Synopsis
After analyzing hospital data, researchers found that the "worst" hospitals—those characterized by low quality and high costs—have double the proportion of elderly black patients as the "best" hospitals, which have high quality and low costs. Similar disparities were found for elderly Hispanic and Medicaid patients.
Background
Hospitals that can simultaneously provide high-quality care and manage their costs well are likely to come out ahead under health reform. That's because the law authorizes the Centers for Medicare and Medicaid Services to make higher payments to hospitals that achieve better performance and cut reimbursements for those that fail to improve. However, it is unclear whether hospitals will be able to achieve both goals. In this Commonwealth Fund–supported study, researchers assigned hospitals to one of four categories. These include the "best" hospitals (high quality/low cost) and the "worst" hospitals (low quality/high cost), as well two categories that straddle those two worlds—high quality/high cost and low quality/low cost.
Key Findings
- The worst hospitals, typically small public or for-profit institutions in the South, care for double the proportion of elderly black patients as the best hospitals (15% vs. 7%), typically nonprofit institutions in the Northeast.
- Elderly Hispanic and Medicaid patients accounted for 1 percent and 15 percent, respectively, of the patient population at the best hospitals. At the worst hospitals, these groups represented 4 percent and 23 percent of the patients.
- Among patients with acute myocardial infarction or pneumonia, those admitted to the low-cost, low-quality hospitals had 12 percent to 19 percent higher odds of death than those admitted to the best hospitals. (Patients at the worst hospitals had 7 percent to 10 percent higher odds.)
- Compared with those discharged from the worst hospitals, patients discharged from the best hospitals were more likely to rate their place of care highly and to "definitely" recommend it. However, patients discharged from high-quality, high-cost hospitals were much more likely to give a high rating and to definitely recommend it, compared with patients in the other categories.
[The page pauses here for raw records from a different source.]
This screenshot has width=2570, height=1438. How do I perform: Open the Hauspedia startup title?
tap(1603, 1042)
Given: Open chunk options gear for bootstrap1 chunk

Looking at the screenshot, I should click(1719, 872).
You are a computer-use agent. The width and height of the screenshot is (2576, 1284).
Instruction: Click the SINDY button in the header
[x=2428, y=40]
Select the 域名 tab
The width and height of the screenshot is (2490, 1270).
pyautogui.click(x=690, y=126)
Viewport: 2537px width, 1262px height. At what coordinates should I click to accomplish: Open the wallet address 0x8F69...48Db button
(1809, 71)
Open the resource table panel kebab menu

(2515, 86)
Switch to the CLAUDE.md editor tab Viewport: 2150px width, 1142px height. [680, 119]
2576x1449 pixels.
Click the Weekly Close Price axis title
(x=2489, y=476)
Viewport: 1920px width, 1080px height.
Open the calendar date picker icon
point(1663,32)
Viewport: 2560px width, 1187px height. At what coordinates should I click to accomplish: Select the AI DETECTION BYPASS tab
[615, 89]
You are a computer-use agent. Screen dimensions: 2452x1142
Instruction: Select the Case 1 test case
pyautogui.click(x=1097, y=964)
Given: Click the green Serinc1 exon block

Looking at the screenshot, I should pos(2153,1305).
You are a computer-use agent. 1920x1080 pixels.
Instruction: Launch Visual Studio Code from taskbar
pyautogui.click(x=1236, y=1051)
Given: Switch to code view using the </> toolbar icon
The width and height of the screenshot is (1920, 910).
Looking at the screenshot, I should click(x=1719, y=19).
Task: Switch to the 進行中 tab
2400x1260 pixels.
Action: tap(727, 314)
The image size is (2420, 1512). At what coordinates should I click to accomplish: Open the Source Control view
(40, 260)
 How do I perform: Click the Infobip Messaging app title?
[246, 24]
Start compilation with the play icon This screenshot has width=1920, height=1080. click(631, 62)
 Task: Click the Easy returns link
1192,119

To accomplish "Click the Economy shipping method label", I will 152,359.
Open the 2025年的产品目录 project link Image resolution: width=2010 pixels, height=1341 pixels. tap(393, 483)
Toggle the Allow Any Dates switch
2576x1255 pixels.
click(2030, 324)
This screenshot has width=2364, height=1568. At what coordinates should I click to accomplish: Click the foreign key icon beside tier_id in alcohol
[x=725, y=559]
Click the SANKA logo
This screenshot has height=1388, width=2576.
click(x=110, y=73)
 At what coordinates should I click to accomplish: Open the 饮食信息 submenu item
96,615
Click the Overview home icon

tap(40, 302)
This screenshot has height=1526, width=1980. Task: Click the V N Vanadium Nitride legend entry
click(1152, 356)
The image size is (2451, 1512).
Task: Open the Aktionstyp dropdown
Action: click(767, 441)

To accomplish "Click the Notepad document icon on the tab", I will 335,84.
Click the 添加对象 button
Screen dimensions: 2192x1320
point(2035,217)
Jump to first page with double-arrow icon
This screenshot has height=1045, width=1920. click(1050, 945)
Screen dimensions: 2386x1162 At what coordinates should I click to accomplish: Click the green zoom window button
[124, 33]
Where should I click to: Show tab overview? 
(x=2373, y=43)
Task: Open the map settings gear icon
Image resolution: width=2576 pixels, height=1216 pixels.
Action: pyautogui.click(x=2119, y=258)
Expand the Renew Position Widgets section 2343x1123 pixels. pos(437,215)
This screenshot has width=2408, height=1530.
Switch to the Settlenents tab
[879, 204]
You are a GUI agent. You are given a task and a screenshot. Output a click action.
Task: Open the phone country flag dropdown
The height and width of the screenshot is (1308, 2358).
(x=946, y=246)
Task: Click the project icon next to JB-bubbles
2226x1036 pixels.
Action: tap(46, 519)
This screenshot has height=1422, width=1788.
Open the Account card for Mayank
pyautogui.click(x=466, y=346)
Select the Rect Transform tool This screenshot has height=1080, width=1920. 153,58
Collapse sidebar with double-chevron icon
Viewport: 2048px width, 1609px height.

The authors speculate this latter finding may be explained by much higher nurse staffing levels in most high-quality, high-cost hospitals.
Addressing the Problem
The study's findings have important implications for Medicare's new value-based purchasing program, through which higher-performing hospitals are poised to benefit financially. "The worst institutions in particular will have to improve on both costs and quality to avoid incurring financial penalties and exacerbating disparities in care," the authors conclude.
About the Study
The study was drawn from hospital data from various sources, including Medicare, Hospital Compare, the American Hospital Association, and the Hospital Consumer Assessment of Healthcare Providers and Systems. Quality scores were assigned by using process measures (e.g., giving heart attack patients aspirin upon admission to the hospital) for acute myocardial infarction, congestive heart failure, pneumonia, and prevention of surgical complications.
The Bottom Line
The hospitals that perform worse on both quality and cost measures care for greater numbers of elderly black, elderly Hispanic, and Medicaid patients. These institutions will have to improve on both fronts to achieve parity with other hospitals and to avoid financial penalties.